What the task asks:
Revise the rows from the start through the line containing "Action: tap(975, 52)", changing "Instruction" to "Command" and leaving everything else as is.

==================================================

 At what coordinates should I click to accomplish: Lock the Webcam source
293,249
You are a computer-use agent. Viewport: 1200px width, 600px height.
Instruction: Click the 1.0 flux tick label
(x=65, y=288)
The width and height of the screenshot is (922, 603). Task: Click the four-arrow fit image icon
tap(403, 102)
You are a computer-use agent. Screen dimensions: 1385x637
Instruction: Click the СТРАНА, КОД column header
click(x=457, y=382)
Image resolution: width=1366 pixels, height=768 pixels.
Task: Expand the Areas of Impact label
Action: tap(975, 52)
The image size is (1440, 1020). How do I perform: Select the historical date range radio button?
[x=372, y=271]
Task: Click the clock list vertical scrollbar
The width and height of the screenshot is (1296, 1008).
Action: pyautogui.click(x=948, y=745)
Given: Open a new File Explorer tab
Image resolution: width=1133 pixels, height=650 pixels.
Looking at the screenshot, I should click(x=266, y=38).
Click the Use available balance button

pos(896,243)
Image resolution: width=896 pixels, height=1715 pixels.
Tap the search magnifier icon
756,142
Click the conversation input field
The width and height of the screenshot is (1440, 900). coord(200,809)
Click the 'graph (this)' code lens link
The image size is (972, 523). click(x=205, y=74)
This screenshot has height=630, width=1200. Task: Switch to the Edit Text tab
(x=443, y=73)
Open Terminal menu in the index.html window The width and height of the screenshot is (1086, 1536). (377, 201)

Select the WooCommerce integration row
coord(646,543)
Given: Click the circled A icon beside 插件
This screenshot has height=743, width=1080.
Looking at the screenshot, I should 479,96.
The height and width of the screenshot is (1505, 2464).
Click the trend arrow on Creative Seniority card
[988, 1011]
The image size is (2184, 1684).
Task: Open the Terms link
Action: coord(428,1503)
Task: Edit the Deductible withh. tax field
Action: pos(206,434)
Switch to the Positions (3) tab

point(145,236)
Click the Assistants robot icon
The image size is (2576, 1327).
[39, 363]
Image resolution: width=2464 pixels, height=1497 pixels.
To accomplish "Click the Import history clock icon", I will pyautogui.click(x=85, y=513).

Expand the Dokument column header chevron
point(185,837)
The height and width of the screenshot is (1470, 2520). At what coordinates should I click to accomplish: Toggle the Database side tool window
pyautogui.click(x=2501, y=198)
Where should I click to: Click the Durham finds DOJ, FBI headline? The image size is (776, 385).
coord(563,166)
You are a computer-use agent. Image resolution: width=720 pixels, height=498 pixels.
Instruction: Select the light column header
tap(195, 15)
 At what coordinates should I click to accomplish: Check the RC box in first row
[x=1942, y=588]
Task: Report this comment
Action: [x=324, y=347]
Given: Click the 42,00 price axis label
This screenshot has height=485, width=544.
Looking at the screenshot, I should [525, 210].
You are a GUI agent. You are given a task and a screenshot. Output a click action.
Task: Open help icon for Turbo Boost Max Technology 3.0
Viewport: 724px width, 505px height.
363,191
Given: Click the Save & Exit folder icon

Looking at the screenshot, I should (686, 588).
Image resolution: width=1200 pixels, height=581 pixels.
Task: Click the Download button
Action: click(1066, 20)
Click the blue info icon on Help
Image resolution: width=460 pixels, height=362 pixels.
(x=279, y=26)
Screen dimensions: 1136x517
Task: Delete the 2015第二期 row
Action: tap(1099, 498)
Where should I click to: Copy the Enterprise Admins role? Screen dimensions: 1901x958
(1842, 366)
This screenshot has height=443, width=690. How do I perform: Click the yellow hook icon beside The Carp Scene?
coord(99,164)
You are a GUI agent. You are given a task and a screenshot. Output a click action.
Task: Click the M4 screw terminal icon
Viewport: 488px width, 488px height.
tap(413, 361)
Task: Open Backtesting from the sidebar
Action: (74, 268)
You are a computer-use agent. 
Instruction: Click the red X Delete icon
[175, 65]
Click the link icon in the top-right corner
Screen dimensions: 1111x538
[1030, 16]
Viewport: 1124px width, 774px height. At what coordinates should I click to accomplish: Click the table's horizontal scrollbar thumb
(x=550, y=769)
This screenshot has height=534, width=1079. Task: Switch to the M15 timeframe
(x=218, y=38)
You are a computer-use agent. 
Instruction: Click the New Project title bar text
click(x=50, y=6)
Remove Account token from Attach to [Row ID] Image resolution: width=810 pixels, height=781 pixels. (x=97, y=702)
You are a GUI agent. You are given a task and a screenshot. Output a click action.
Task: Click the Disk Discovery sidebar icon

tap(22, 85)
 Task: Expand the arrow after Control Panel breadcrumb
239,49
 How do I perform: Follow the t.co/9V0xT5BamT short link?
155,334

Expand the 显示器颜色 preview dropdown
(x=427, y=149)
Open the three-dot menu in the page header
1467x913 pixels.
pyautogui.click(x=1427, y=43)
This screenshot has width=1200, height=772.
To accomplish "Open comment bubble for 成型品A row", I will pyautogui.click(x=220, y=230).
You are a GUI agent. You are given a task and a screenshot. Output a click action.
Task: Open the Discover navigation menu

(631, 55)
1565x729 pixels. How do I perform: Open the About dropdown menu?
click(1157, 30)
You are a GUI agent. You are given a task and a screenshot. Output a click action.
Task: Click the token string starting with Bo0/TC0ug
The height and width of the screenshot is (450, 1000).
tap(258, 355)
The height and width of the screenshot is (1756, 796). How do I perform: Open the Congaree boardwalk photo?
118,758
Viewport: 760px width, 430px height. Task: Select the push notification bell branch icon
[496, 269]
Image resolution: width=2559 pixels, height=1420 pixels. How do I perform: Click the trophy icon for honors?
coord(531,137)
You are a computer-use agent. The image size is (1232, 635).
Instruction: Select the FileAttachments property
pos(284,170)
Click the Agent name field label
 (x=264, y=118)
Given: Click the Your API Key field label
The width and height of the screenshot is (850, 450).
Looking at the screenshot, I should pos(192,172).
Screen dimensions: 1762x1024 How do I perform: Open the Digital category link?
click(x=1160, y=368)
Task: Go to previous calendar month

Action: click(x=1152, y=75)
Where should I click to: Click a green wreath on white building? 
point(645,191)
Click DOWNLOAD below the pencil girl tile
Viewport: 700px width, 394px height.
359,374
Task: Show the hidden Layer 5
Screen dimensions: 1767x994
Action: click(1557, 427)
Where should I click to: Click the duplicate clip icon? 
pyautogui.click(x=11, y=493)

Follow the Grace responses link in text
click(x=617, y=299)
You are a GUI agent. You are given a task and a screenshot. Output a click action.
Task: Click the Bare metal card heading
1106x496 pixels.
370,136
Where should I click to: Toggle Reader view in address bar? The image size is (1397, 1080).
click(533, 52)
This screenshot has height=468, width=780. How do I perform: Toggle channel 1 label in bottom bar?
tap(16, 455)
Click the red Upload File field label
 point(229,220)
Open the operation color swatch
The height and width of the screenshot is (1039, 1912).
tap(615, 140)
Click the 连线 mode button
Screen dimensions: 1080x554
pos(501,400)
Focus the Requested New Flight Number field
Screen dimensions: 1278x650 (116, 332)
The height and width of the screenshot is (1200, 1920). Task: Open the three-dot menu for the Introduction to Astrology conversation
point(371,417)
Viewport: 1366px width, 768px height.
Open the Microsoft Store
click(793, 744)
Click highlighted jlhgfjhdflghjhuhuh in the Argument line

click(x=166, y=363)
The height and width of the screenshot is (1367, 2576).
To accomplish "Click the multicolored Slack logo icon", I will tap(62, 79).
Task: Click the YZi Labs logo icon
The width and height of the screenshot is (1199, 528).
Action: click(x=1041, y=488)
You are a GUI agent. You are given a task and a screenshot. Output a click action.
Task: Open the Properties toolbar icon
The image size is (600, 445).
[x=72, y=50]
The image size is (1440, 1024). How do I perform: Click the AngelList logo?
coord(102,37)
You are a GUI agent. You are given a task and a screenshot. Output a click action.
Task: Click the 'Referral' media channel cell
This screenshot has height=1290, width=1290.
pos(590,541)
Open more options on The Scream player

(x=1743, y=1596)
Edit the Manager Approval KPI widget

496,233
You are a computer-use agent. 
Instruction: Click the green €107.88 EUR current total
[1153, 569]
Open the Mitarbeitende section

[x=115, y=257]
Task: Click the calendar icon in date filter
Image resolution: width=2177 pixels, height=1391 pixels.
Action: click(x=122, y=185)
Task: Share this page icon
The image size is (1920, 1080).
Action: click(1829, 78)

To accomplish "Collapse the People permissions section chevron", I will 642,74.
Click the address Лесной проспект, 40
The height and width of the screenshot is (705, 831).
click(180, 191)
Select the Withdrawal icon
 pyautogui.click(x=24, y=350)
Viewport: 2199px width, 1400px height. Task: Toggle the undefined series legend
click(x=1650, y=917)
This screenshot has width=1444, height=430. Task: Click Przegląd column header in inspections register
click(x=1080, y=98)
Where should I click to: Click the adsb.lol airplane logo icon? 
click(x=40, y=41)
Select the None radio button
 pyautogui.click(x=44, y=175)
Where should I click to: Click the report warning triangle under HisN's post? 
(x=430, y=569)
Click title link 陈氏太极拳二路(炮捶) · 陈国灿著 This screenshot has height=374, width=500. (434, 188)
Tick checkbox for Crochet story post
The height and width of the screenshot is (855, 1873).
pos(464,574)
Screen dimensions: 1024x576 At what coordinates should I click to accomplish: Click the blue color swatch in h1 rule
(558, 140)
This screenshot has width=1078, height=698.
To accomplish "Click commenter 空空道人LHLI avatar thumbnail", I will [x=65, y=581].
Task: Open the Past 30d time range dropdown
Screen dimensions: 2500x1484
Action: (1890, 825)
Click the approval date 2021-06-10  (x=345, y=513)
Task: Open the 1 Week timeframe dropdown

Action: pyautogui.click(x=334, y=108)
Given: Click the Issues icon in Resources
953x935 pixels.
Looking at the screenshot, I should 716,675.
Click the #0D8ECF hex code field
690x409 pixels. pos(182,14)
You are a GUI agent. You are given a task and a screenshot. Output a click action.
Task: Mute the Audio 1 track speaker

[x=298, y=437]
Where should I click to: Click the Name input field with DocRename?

==================================================

Exercise answer:
 At what coordinates should I click to accomplish: Lock the Webcam source
293,249
You are a computer-use agent. Viewport: 1200px width, 600px height.
Command: Click the 1.0 flux tick label
(x=65, y=288)
The width and height of the screenshot is (922, 603). Task: Click the four-arrow fit image icon
tap(403, 102)
You are a computer-use agent. Screen dimensions: 1385x637
Command: Click the СТРАНА, КОД column header
click(x=457, y=382)
Image resolution: width=1366 pixels, height=768 pixels.
Task: Expand the Areas of Impact label
Action: tap(975, 52)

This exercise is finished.